▶
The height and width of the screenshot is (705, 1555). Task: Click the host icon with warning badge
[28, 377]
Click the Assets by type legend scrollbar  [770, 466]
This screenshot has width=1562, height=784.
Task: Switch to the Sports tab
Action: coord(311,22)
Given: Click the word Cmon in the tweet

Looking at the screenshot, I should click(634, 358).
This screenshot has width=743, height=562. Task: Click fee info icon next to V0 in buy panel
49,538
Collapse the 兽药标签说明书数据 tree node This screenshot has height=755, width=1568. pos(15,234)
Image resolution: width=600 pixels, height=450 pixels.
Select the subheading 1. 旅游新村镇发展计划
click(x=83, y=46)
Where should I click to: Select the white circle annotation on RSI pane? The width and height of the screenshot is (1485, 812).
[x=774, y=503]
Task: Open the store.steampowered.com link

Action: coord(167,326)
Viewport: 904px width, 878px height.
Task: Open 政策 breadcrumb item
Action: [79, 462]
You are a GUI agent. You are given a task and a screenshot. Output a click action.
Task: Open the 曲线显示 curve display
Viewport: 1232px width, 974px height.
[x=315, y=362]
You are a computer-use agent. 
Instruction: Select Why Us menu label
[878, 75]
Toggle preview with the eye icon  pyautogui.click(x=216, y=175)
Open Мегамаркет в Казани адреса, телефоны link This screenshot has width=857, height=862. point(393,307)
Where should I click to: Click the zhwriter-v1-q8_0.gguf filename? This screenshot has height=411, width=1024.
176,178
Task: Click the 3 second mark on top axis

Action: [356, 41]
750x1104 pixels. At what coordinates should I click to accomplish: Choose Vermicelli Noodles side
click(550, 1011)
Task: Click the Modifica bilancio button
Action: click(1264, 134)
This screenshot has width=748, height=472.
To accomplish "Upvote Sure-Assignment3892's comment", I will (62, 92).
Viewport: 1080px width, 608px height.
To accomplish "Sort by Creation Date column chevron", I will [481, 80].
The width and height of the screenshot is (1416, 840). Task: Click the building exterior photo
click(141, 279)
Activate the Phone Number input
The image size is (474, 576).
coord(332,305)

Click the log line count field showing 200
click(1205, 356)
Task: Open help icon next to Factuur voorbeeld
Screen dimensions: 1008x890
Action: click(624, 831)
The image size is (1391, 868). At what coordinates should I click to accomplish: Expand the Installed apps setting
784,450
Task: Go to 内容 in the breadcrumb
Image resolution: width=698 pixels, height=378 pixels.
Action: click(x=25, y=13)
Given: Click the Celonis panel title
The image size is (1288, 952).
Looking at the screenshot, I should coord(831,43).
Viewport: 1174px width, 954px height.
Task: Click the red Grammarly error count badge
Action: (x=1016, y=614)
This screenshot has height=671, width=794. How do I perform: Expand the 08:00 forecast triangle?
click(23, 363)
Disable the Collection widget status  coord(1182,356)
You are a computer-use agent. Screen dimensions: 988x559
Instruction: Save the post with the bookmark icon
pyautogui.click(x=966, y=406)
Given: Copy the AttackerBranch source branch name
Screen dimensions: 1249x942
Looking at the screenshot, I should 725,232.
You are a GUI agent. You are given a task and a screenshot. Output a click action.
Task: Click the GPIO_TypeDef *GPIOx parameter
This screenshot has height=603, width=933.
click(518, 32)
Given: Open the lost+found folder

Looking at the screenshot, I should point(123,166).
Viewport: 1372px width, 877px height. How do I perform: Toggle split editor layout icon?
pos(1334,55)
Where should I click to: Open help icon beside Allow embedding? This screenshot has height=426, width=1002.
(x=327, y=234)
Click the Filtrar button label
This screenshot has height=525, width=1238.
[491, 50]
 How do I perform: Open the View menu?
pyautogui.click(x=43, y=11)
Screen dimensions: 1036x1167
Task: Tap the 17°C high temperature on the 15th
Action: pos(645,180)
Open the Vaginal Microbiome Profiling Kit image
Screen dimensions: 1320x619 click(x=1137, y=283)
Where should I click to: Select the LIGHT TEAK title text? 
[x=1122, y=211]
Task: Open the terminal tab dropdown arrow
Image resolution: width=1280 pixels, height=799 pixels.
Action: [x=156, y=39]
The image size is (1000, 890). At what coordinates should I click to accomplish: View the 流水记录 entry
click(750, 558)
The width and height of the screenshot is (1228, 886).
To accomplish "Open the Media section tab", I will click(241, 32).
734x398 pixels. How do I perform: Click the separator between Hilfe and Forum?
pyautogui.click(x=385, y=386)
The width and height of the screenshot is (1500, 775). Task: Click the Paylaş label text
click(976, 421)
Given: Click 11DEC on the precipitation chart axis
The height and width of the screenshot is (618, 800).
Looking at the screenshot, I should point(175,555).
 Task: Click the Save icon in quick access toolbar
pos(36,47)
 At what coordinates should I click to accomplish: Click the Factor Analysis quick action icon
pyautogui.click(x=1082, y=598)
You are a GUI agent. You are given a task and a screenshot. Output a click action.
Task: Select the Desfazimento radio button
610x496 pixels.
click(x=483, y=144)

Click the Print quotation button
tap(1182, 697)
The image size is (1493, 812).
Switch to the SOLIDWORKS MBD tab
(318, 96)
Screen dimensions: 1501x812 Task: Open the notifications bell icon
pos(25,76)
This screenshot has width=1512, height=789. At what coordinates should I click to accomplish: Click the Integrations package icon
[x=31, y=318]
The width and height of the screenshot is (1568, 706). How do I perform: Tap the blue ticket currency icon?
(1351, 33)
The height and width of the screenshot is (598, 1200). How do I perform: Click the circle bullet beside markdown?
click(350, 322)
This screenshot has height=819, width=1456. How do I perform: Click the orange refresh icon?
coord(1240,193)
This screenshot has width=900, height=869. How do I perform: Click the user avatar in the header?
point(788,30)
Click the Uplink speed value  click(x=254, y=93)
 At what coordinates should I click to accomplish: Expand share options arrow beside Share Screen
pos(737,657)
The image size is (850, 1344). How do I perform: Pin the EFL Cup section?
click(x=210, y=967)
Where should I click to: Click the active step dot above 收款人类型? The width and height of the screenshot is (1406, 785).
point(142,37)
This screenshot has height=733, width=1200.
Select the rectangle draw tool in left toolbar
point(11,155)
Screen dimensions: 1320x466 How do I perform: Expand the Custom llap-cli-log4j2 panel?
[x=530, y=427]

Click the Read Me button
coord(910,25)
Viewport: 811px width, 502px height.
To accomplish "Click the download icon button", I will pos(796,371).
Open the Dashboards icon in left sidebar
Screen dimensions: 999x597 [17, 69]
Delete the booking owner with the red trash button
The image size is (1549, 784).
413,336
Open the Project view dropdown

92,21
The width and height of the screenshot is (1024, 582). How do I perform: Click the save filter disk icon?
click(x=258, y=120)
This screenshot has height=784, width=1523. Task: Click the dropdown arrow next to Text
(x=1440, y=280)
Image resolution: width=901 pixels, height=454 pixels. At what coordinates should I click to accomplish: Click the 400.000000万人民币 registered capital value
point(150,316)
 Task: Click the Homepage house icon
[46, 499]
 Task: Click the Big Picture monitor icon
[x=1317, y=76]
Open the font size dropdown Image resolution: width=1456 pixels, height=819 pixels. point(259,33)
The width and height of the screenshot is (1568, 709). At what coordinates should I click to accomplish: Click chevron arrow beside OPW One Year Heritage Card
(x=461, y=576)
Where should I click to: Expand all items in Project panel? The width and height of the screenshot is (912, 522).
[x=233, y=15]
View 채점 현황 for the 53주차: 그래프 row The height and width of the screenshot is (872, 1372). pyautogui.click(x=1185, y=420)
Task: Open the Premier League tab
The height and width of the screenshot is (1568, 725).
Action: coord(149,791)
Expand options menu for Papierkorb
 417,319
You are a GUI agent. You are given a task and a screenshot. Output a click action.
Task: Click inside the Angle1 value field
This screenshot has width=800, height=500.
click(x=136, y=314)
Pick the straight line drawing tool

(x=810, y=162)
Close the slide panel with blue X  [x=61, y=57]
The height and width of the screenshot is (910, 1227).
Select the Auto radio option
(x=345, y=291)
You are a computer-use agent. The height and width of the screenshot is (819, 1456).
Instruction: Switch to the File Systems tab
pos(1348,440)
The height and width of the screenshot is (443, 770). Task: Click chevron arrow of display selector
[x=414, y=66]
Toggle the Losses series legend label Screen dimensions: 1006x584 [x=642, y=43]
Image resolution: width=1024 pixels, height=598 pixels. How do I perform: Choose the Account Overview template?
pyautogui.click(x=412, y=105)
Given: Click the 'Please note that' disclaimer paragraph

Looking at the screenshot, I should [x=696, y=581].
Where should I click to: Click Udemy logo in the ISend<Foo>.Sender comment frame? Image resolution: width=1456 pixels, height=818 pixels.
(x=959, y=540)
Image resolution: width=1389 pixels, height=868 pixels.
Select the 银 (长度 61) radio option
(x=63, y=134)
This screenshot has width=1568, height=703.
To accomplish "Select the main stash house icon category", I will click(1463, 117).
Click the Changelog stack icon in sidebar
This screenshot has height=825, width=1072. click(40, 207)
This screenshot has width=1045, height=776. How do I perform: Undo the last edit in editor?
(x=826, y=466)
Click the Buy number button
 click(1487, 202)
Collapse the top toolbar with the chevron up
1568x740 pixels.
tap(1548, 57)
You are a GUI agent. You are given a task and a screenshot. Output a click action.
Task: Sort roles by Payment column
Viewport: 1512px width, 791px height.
◀
Count the lines of the material that contain the string "editor", and reply with that number alone.

2